For optimisation of the graphics, there is an art to it. Quite literally. To turn high polygon detailed model in to one with few hundred, and then simplifying the textures and using maps to pre-calculate effects, lights, and light. This is done by hand, because it requires actual aesthetic choices. If your game has sharp style and very little rounded surfaces. Well you could sacriface detal of roundness, but not of sharp geometry. **Unless** you want to make something stand out by being clearly more rounded. Same thing happens with compression of textures, if you have very little red… it could be more optimal to just disregard that red. If you want something to be really bright against warm colours… Well… You don’t need to add range of contrast or brightness, add cold colours to make contrast stand out as bright. This way you can clamp the ranges, and get an effect of brightness.

For the gameworlds itself. Lots of optimisation is actually done by precalculating things. Go play Portal 2, and turn on the narration bits. In the intro they explain how they were able to achieve that collapse of the walls and the pod you are in, that would have taken lot of work to calculate real time. Well the joke is that they calculated it all real time. The game doesn’t calculate the physics at all on the props. This would been quite feat to do properly for 2011 hardware, and not have it do the “jiggles” and have parts flying to the moon from collisions.

Same thing with lights, reflections and shadows. If you know that a light will always come from on direction and the scene is static. You don’t need to calculate the shadows, you don’t even need to have that light “for real”. You can just precompute it all, and project the shadows and even lights. Suddenly a act of rendering light and shadows, is just a simple task of projecting shapes. Something that computers and game engines are really good.

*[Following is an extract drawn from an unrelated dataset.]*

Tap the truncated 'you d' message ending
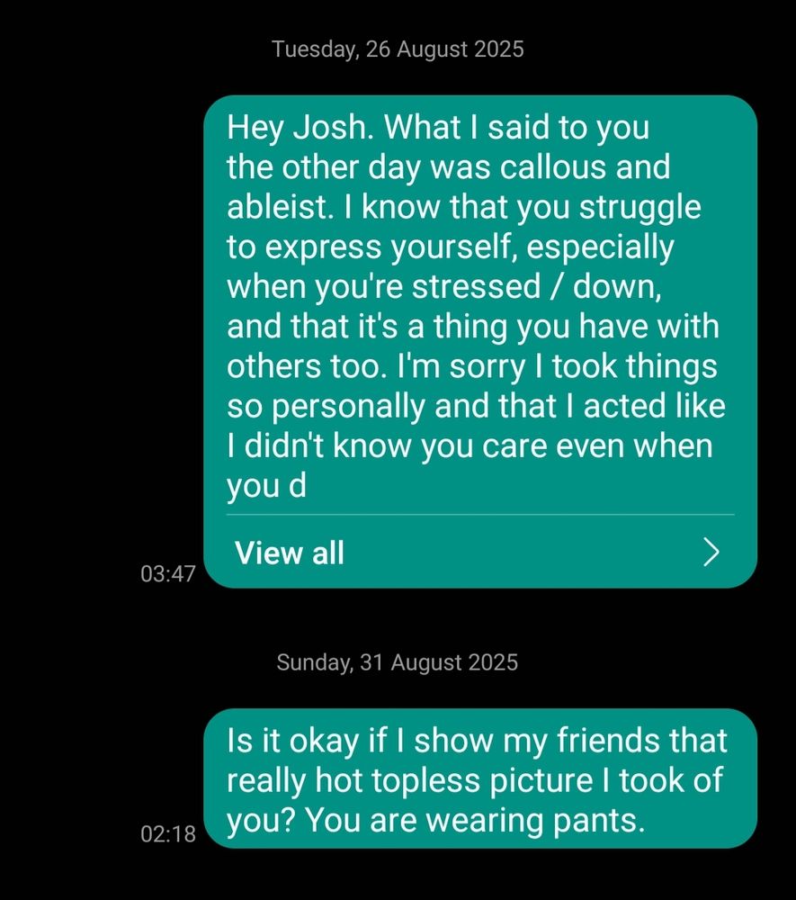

Same applies for something that is just 2D. If you need something to just be 2D thing and animate. No need for video files or animation frames. Just make a animated sprite of it. You can actually make a cobblestone street and now need more than 2 polygons and have realistic results. Why? Just precalculate the whole thing and have it as maps and tectures. You have turned massive amount of geometry in a simple picture that tells the computer to show things in special way.